Jakiś czas temu „SportBild”
opublikował listę 10 przepisów, jakie chciałby wprowadzić
lub zmienić w piłce Van Basten. Publikacja wywołała sporo
kontrowersji, a na samego Holendra spadła lawina krytyki. Teraz
52-latek postanowił się bronić.
- Widziałem wiele
artykułów, w których podano kompletne bzdury. Czytałem o
projekcie z 10 punktami, skąd to się w ogóle wzięło?

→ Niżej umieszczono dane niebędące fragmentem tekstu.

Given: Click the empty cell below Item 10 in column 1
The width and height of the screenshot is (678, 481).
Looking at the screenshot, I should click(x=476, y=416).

Powiedziałem o kilku aspektach, nad którymi pracujemy, ale na pewno
nie było ich 10. Ktoś połączył moje starsze wypowiedzi ze
świeższymi i opublikował w niewłaściwy sposób - przyznał Van
Basten.
- Pracujemy obecnie m.in. nad tym, żeby zespoły nie
wydłużały czasu gry w końcówkach spotkań, piłkarze nie
dyskutowali z sędziami, a w dogrywce wprowadzona została czwarta
zmiana - dodał Holender.
Zdecydowanie największa krytyka spadła
na Van Bastena za propozycję dotyczącą likwidacji przepisu o
spalonym.
- Zostałem o to zapytany, więc odpowiedziałem.
Jest to jednak wyłącznie moja prywatna opinia. Według mnie to
irytujący przepis. Krytycy twierdzą, że napastnicy staliby wtedy
wyłącznie w polu karnym i czekali na piłkę. Wydaje mi się, że
nie miałoby to często miejsca, a z kolei bylibyśmy świadkami
większej liczby okazji podbramkowych - stwierdził 52-latek.